───── Record excerpts

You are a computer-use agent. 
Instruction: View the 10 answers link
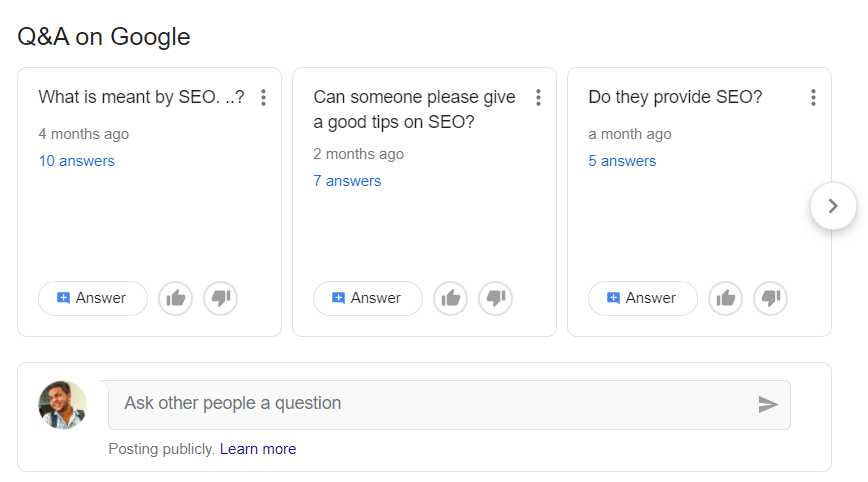pos(77,161)
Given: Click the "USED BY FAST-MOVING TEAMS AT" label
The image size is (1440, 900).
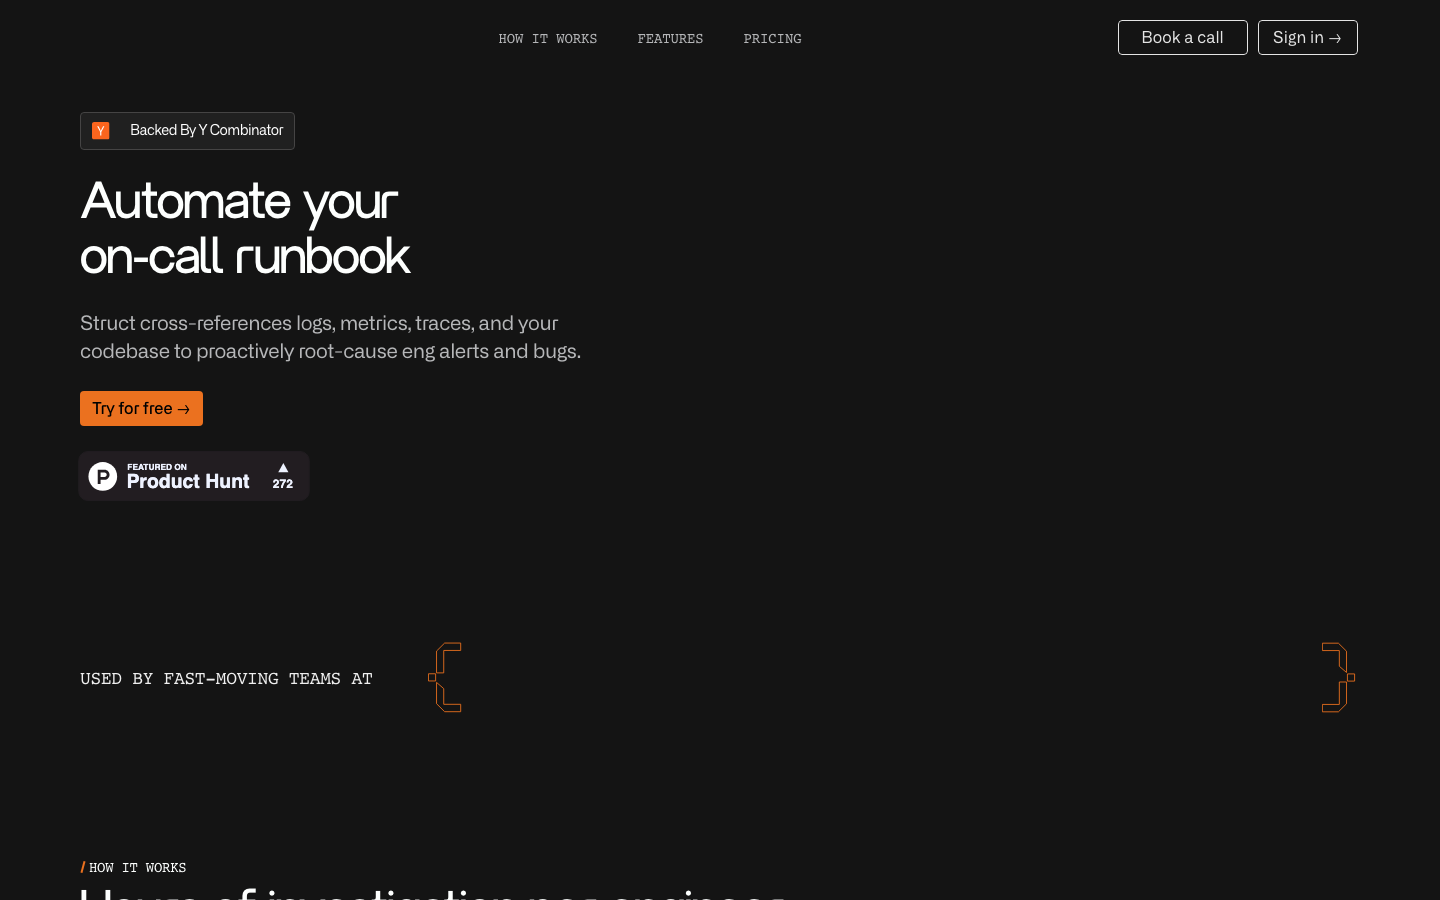Looking at the screenshot, I should 226,679.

──────────

▶ Problem details
Set down all of the material word for word, but keep each picture out.

▶ Answer to the exercise
You are a computer-use agent. 
Instruction: View the 10 answers link
pos(77,161)
Given: Click the "USED BY FAST-MOVING TEAMS AT" label
The image size is (1440, 900).
Looking at the screenshot, I should 226,679.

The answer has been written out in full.